## Exercise requirements
The span to copy runs from the line containing "Entretenimiento (28, 2388)" to the last line below. Copy it exactly, with nothing else.

## Study material
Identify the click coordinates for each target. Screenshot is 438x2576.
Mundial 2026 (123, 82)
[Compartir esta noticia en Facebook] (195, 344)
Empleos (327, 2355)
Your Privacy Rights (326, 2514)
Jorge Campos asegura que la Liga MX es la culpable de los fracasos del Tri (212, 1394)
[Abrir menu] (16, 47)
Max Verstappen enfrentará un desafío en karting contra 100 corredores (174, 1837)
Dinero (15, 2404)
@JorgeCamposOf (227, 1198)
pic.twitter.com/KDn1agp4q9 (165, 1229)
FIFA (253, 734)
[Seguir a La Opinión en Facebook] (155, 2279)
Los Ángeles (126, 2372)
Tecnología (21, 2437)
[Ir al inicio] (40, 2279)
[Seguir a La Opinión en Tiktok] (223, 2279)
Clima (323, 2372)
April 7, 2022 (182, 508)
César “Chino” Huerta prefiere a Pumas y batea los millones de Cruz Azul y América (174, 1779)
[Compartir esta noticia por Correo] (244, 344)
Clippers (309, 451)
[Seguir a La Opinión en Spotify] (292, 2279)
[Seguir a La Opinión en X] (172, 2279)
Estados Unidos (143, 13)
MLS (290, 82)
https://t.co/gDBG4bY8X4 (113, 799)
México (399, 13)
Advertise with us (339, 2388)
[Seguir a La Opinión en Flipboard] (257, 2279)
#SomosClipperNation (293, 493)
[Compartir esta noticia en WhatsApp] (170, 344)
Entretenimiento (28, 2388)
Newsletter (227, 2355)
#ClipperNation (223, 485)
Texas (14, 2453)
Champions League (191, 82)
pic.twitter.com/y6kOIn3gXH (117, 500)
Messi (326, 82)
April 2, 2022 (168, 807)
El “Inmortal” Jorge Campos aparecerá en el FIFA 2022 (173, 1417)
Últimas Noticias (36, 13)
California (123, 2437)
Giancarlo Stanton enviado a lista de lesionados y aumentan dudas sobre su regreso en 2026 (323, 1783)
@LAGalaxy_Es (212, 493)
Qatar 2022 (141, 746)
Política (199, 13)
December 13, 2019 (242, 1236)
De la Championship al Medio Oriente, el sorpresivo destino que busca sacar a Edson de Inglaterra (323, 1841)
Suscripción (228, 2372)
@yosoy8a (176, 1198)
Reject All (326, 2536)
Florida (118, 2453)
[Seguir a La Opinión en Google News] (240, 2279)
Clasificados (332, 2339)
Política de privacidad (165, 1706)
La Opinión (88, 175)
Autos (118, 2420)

## Your solution
Entretenimiento (28, 2388)
Newsletter (227, 2355)
#ClipperNation (223, 485)
Texas (14, 2453)
Champions League (191, 82)
pic.twitter.com/y6kOIn3gXH (117, 500)
Messi (326, 82)
April 2, 2022 (168, 807)
El “Inmortal” Jorge Campos aparecerá en el FIFA 2022 (173, 1417)
Últimas Noticias (36, 13)
California (123, 2437)
Giancarlo Stanton enviado a lista de lesionados y aumentan dudas sobre su regreso en 2026 (323, 1783)
@LAGalaxy_Es (212, 493)
Qatar 2022 (141, 746)
Política (199, 13)
December 13, 2019 (242, 1236)
De la Championship al Medio Oriente, el sorpresivo destino que busca sacar a Edson de Inglaterra (323, 1841)
Suscripción (228, 2372)
@yosoy8a (176, 1198)
Reject All (326, 2536)
Florida (118, 2453)
[Seguir a La Opinión en Google News] (240, 2279)
Clasificados (332, 2339)
Política de privacidad (165, 1706)
La Opinión (88, 175)
Autos (118, 2420)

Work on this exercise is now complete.